Oleh: MH Rahmat
Barisan.co – Pembahasan mengenai peradaban tidak bisa lepas dari akar kata “adab” yang artinya terdidik/ mendidik. Peradaban merupakan bagian dari kebudayaan yang berkonotasi pada sesuatu yang halus, luhur, dan bernilai tinggi.
Gagasan dan sikap yang halus, bernilai tinggi disebut dengan beradab. Demikain sebaliknya gagasan dan sikap yang kasar, brutal adalah bernilai rendah, maka disebut biadab. Produk gagasan dan sikap manusia yang terdidik lebih halus daripada yang tidak terdidik. Pusat berlangsungnya aktivitas pendidikan itu sendiri berada di kota, dalam bahasa Arabnya “madinah”.
Kota menyerap berbagai sumberdaya unggul dari daerah-daerah. Kota merupakan kelanjutan dari desa yang sudah berkembang dengan maju. Sedangkan desa sendiri merupakan kelanjutan dari pola hidup nomaden (berpindah-pindah) yang kemudian menetap. Kata “madinah” barakar dari kata “din” yang secara konvensional diartikan agama. Di kota-kota para nabi berdakwah menyebarkan ajaran agama. Kata “madinah” juga bisa berakar dari kata “dain” yang berarti hutang/ janji.
Masyarakat kota pada umumnya mengenal tulisan (literacy). Sebuah kota Islam di Arab dinamakan Madinah sebab sejarah kota itu dibangun atas kontrak sosial antara umat pengikut Muhammad dan penduduk Yatsrib yang terdiri dari golongan Yahudi, Nasrani, Majusi yang ditulis dan ditandatangani oleh perwakilan dari tiap-tiap golongan. Masyarakat yang sudah mengenal tulisan merupakan ciri masyarakat yang berperadaban (tamaddun).
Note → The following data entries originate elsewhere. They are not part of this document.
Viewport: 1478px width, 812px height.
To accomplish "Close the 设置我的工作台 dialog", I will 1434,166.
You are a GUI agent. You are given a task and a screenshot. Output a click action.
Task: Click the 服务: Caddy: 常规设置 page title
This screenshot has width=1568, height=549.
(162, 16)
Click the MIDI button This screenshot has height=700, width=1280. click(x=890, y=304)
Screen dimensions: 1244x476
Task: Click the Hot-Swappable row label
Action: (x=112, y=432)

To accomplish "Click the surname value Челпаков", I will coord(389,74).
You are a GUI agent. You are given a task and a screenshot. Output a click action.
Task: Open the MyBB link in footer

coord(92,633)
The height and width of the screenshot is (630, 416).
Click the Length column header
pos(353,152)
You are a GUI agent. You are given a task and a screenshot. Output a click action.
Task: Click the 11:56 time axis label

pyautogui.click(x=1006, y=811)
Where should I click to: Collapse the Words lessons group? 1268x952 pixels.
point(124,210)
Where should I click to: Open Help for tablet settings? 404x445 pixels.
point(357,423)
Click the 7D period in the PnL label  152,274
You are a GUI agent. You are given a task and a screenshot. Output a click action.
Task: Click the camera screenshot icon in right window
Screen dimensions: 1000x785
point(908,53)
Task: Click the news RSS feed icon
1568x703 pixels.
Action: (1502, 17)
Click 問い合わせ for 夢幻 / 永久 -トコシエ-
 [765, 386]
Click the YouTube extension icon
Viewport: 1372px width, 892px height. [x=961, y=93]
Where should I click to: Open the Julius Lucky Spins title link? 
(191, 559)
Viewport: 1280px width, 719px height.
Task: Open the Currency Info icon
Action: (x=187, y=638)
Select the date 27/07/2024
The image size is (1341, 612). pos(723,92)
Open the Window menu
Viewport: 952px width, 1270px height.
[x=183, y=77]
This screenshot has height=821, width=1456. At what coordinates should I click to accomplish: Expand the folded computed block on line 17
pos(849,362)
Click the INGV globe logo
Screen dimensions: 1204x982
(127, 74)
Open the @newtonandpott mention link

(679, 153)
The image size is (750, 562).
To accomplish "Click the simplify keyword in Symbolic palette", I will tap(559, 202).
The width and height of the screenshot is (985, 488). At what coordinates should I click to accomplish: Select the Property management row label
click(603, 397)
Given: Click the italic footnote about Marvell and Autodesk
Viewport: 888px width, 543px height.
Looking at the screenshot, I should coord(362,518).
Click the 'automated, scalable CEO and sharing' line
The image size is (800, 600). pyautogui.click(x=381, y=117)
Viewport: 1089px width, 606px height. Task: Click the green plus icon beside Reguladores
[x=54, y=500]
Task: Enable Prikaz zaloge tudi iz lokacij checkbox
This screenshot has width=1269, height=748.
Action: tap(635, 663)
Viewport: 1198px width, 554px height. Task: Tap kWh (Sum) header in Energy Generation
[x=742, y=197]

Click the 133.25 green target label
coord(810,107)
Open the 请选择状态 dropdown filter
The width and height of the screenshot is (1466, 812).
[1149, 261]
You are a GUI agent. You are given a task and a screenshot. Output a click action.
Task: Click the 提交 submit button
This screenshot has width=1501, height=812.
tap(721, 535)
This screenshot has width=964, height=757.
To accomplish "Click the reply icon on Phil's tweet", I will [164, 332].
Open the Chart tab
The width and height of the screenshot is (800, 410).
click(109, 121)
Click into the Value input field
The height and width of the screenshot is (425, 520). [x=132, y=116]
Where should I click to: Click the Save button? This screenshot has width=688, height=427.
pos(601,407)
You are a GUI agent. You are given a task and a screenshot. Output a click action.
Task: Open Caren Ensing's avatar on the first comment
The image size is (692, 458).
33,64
Tulisan merupakan pintu ilmu pengetahuan, sedangkan ilmu pengetahuan sendiri menjadi ukuran bagi tingkat peradaban manusia. Tulisan ini tidak bermaksud memberikan analisis semantik antara madinah, tamaddun, din, dan dain. Tapi tulisan ini diarahkan untuk memberikan analisis antropologis tentang peradaban ke dalam sub-sub judul yang satu sama lain tidak harus berkorelasi. Karenanya kehadiran data-data dari tulisan lain diharapkan akan melengkapinya sehingga sub-sub judul berikut suatu ketika akan menjadi rangkaian yang lebih sistematis.
Masyarakat Beradab dan Masyarakat Biadab
Pada mulanya manusia hidup mengembara liar, mencari makan dengan berburu dan meramu sampai seiring berkembangnya populasi manusia, binatang buruan dan buah-buahan yang bisa dimakan semakin tidak mencukupi. Corak kehidupan berikutnya adalah pengembaraan dengan ternak-ternak mencari sabana/ stepa (padang rumput). Pada fase mengembara tersebut watak manusia selalu waspada terhadap serangan kelompok lain atau binatang buas. Mereka agresif karena tidak adanya jaminan keamanan.
Masyarakat pengembara tersebut lebih punya keberanian dan keteguhan jiwa. Kehidupan bagi mereka adalah arena persaingan untuk mendapatkan kemenangan, untuk merebut, untuk menguasai wilayah. Pada masa ini penyerangan terhadap suku/ kelompok lain untuk merebut harta benda yang dimiliki adalah tindakan yang absah dan gagah berani. Kabilah-kabilah liar sering mendapatkan kemenangan atas kelompok yang sudah hidup menetap. Buah kemenangan itu tidak dipelihara sebagai kekayaan yang dilestarikan namun dirusak untuk keperluan-keperluan sesuai taraf berpikir mereka.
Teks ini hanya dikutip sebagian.